Not really a "development" milestone so much as a "data management" milestone, but all 5+GB of our JSON files with the full text content of Nature just passed JSON validation using our shiny new validation tool, after an evening's worth of patching tiny data consistency bugs. Time to spend tomorrow getting the centralized MongoDB server up and running!
Didn't do much coding these last few weeks, as I got buried in the avalanche of semester-end grading. Just got back to it with the idea of polishing up the Mongo-Solr tool I talked about in the last post. Used Kong to rework the CLI, and now I've been thinking about what other roles this thing can play.
There's two big "data-transit" points in our workflow. First, passing from raw JSON on my NAS into the MongoDB server in the first place. That's how we onboard new data we've scraped, received, or transformed from external content providers like journal publishers. Second is passing from the MongoDB server to the Solr server that powers all of (and, even in our future plans for tool development, this will still be much of) our search and textual analysis system.

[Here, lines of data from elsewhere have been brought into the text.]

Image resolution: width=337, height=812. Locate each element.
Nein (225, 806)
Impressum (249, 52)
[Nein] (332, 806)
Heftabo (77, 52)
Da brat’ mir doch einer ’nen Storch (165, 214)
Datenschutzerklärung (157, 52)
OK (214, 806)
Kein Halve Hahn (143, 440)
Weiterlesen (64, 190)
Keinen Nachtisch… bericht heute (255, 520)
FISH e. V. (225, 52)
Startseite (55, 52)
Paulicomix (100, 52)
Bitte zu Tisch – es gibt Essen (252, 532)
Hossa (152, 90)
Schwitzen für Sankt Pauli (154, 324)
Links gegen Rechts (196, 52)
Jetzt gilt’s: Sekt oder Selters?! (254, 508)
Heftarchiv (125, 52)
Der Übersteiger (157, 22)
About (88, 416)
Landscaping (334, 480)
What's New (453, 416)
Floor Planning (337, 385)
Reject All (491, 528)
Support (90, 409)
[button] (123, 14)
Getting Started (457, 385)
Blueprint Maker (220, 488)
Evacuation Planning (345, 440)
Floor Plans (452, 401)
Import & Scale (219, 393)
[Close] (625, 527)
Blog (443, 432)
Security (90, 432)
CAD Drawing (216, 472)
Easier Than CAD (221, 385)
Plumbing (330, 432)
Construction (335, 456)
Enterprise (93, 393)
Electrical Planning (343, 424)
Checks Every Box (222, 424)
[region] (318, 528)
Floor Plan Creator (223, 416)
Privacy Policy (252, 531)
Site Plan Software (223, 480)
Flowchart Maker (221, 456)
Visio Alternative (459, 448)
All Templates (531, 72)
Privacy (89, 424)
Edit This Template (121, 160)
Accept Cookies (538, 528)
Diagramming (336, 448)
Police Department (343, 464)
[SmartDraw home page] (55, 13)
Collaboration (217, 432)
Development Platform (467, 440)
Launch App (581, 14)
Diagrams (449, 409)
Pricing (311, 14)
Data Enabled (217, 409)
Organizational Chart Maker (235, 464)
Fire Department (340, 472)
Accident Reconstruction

At both of those points, we can (and probably should!) apply various kinds of transforms. If nothing else, we move back and forth from some proper date-types in Mongo (Unix timestamps) to RFC3339/ISO8601 string-format dates. We also rip out at the very least some Mongo-specific properties that Solr shouldn't know about (like the internal Mongo _id) -- there may well be more properties like this when we start doing citation network analysis and similar data-integration work inside of the Mongo server!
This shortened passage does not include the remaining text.